The first race winners of the 2018 HSR Daytona Historics were crowned Thursday as the star power for the fourth-running of the HSR Classic Daytona presented by IMSA picked up for the second-straight day with the news that Jordan Taylor will be driving in this weekend's classic 24-hour race.
One day after the addition of three-time Rolex 24 At Daytona winner Joao Barbosa to the Classic Daytona entry list, Taylor was confirmed as a co-driver of the 1974 No. 88 Spirit of Calgary Greenwood Corvette. Taylor will share the French-based 8-liter Corvette with co-drivers Jean Bernard Bouvet and Jim Pla.

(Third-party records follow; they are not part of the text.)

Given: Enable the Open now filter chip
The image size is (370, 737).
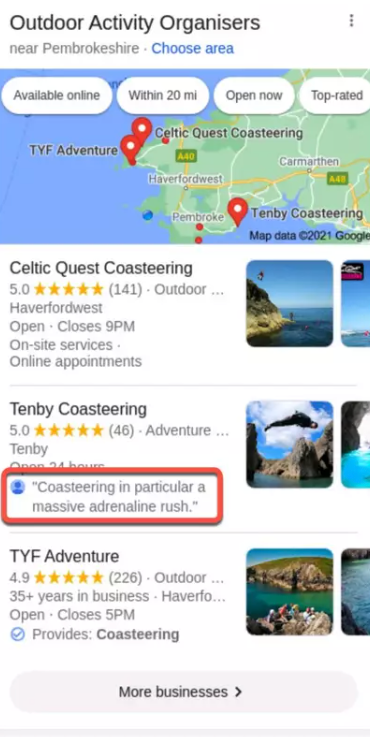Looking at the screenshot, I should click(254, 95).
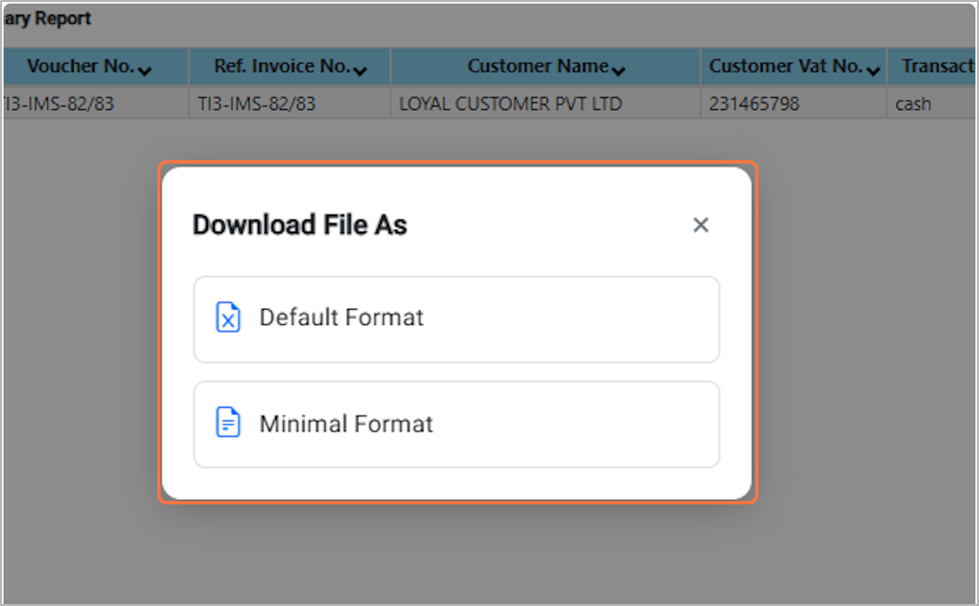Click the Customer Name column arrow
The height and width of the screenshot is (606, 979).
tap(619, 70)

"I have been a huge fan of HSR for years now, and I'm a big fan of the history of sports car racing, obviously, growing up with my Dad," Taylor said. "I have seen pictures and videos of him racing Porsche 962s and everything else he drove over the years. We used to come to this event the past couple of years and just walk the paddock, look at the cars and go watch in the corners."
Taylor has raced for his father's Wayne Taylor Racing team for the last six years, recently wrapping up the 2018 IMSA season with a victory at Petit Le Mans in the No. 10 Konica Minolta Cadillac DPi-V.R.
He has winning experience in Corvettes too and captured his first of two Prototype Championships in 2013 with Max Angelelli in his father's Corvette Daytona Prototype. Two years later, Taylor co-drove to victory in the GTE-Pro class with Team Corvette at the 24 Hours of Le Mans.
"I reached out to (HSR President) David Hinton this year and he was able to get me in the Greenwood Corvette, which is awesome," Taylor said. "I am obviously an American driver and have a lot of history with Corvette, from racing at Le Mans with them and here in the States. It's cool to get in that car with them, we will get some laps in tomorrow and have a good weekend."
Taylor will join fellow IMSA Prototype Champion Barbosa and sports car racing legends Jochen Mass and Dieter Quester in a featured driver panel Friday at 11:30 a.m. EST in the Daytona International Speedway driver meeting room. An HSR Classic Daytona tradition, the 30-minute interview and Q&A session is free of charge to all credentialed personnel and race weekend ticket holders.
Three different drivers earned victories Thursday in the eight-lap Sasco Sports International/American Challenge sprint, the first of several featured support races leading up to the start of the HSR Classic Daytona 24-hour race Saturday at 1 p.m. EST.
Oliver Bryant scored overall and American-class honors in his 1965 No. 69 Mustang 2+2 in the Sasco Sports race. He shared the overall podium with the 1966 No. 06 Corvette Grand Sport roadster of debuting Daytona driver Walo Bertschinger and third-place finisher Mike Banz in his Heritage Motorsports 1974 No. 13 Porsche 911 RSR.
In addition to the overall podium showing, Banz won the Porsche class and led a string of the Stuttgart sports cars across the line to complete the top five. Yves Scemama finished fourth overall and second among the Porsche contingent in his No. 52 1974 Porsche 911 RSR from Heritage Motorsports while Jack Beck was fifth overall and a close third behind Scemama in his Beck's European No. 59 1972 Porsche 914/6.
Adam Lindeman joined Bryant and Bertschinger on the American class podium with a third-place showing in his 1966 No. 704 Shelby GT350 that was also a sixth-place overall finish.
The Sasco Sports race International class was an all-BMW affair with the class victory going to Robert Albino in his Hudson Historics 1999 BMW Z3 Coupe. Aaron Nash was second in his 1997 No. 83 BMW M3 from Crucial Motorsports. David Russell completed the top three in the Heritage Motorsports 1973 No. 42 BMW CSL owned by Dick York.